Questions must be specific to the story's use case. Generic questions ("what about error handling?") do not count.
Phase 6 — Assemble
Combine the overview and user stories into a document following the template structure. Write to .claude/aip-{number}.md.
Gotchas
- Confluence pages often return partial or JavaScript-rendered content via WebFetch. If the fetched AIP content looks incomplete (missing sections, garbled HTML), ask the user to paste the content. Don't generate from partial input.
- PR diffs can show intermediate code that was later revised. When multiple commits exist in a PR, prefer the final state of files (use
gh pr view with --json files and read the current branch/merged code) over the raw diff, which may include since-reverted changes. More broadly, always prefer the current codebase state over PR diffs — PRs are discovery aids, not the source of truth.

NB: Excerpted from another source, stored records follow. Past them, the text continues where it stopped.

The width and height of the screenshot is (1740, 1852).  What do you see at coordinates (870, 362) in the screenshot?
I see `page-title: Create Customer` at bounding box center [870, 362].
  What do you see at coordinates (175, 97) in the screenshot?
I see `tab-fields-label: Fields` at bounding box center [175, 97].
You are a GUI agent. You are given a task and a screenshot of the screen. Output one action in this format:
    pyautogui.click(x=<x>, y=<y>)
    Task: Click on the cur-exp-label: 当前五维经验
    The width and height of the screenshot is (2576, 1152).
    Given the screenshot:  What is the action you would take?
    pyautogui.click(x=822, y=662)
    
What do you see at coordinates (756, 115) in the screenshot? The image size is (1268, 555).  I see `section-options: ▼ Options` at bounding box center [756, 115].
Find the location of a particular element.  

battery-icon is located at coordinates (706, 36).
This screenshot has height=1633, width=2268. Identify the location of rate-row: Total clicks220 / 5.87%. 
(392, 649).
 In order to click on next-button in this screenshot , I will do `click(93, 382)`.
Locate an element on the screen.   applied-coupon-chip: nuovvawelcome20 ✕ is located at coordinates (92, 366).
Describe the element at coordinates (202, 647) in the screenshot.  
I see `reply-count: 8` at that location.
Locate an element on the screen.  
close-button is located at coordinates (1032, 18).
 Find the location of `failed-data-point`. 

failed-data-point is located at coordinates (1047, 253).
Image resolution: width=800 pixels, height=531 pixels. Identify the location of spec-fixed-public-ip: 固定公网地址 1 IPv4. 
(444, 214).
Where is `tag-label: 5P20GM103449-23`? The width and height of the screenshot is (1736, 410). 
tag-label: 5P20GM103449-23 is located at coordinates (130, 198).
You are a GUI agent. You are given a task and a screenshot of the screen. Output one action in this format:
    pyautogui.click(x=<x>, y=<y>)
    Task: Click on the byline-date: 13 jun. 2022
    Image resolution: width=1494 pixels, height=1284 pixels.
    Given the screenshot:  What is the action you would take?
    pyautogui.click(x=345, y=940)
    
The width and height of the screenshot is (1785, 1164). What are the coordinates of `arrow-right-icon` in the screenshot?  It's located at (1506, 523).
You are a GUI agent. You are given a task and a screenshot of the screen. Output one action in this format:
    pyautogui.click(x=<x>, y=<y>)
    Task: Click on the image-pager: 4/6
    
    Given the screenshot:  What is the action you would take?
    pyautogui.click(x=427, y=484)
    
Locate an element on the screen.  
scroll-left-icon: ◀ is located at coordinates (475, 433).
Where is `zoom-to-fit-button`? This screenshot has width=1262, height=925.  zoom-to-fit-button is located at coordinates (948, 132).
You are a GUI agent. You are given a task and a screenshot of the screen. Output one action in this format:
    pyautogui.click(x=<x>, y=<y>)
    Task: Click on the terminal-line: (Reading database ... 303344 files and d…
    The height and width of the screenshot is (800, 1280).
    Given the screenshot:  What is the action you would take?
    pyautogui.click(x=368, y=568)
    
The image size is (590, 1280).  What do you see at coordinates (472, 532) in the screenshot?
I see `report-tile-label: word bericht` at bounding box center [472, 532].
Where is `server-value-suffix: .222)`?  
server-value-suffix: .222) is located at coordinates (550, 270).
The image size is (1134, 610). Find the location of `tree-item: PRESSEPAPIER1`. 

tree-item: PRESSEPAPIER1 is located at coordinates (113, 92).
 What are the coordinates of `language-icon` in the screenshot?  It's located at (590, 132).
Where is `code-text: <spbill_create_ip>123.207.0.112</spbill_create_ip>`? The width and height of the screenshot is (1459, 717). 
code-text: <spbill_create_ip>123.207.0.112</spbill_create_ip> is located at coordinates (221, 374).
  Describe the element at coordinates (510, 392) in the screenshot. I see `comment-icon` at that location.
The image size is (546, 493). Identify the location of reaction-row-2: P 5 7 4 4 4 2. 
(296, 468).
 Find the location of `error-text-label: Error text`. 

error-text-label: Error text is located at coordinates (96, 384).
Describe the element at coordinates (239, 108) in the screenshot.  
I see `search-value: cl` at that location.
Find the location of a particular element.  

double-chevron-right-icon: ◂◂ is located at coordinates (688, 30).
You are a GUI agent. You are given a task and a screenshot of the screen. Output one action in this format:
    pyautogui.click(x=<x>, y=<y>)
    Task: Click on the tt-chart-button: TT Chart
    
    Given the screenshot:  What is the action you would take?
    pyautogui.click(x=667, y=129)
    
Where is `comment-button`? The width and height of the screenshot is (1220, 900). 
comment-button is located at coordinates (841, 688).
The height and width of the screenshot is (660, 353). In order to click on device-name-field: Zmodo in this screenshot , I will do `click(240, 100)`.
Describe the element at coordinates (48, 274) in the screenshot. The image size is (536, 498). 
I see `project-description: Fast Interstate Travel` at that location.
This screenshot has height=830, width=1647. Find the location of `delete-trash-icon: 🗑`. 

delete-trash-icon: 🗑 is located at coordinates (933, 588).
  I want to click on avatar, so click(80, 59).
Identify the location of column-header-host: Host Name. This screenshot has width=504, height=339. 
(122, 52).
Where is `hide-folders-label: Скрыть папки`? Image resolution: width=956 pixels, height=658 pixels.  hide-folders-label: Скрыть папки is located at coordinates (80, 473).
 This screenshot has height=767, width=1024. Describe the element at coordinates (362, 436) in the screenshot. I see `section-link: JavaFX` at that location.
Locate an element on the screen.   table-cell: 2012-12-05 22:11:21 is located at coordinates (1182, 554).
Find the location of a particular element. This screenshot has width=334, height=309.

- AIP terminology drifts from implementation. AIPs are written before (or during) implementation. Class names, parameter names, and module paths in the AIP frequently differ from what was actually merged. Always verify names against the codebase, not the AIP text.
- Test files reveal use cases that examples miss. Example Dags tend to show the happy path. Test files (especially parametrized tests) expose edge cases, error conditions, and alternative configurations that make better recipes.
- An AIP feature listed as "implemented" in the AIP may not be in the PR. AIPs track overall status, not per-PR scope. Cross-reference each feature against actual PR code, not the AIP's status section.